He responded by typing out some sample code.


“Let’s make a really stupid API function whose sole function in life is we give it the name of a cat, and … it will give us an image of that type of cat,” he said.


In an instant, Wolfram cooked up that function. Then he typed “Burmese” into a search box and got a photo of a Burmese cat. He asked the service to spit out code for the API in the Java programming language, not his powerful Wolfram Language. “We’re rapidly expanding the set of languages for which you can do that,” Wolfram said.


It was a technical answer, not a marketing answer. And it hints at Wolfram’s utter conviction in the power and all-encompassing nature of the Wolfram Language, a highly efficient mega-language that can handle statistics, geometrical calculations, image processing, data visualizations, and more.
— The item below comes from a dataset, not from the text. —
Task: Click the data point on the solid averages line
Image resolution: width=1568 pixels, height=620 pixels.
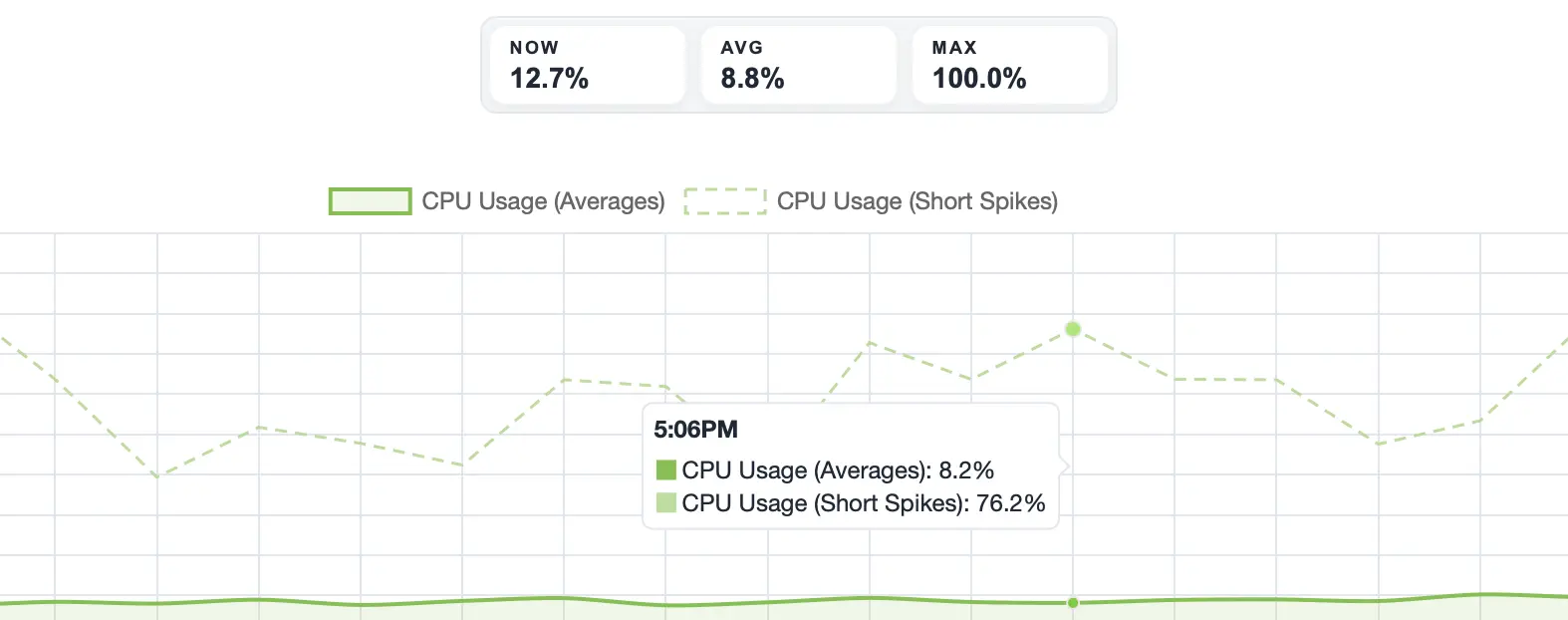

But even with his inclination to show what the language can do before talking about the business, he and his company, Wolfram Research, have, in fact, devised a multipronged go-to-market strategy, which matches the language in terms of innovation and reach.


“It’s pretty complicated, because this space is pretty complicated,” said Wolfram, one of the first MacArthur fellows and father of the widely used math and statistics software Mathematica.


The first products making use of the Wolfram Language will become available for people to try later this month, Wolfram said during a visit to San Francisco this week for the DEMO Enterprise conference, at which he gave an on-stage demonstration of the language.


While Wolfram has come up with some of the very models underlying the new language, he has also helped his colleagues design a system for selling software based on the language.


Cloud credits


For instance, he thought up a new unit called cloud credits. They’ll represent the amount of CPU time that developers’ requests take up on the forthcoming Programming Cloud for building and launching applications.


“Many things can happen in one cloud credit — but people will not buy one cloud credit,” Wolfram said. “[They'll buy] 100,000, 1 million cloud credits at a time.”


Off-hand, Wolfram couldn’t remember the exact costs for cloud credits. They aren’t listed online yet. But they will be.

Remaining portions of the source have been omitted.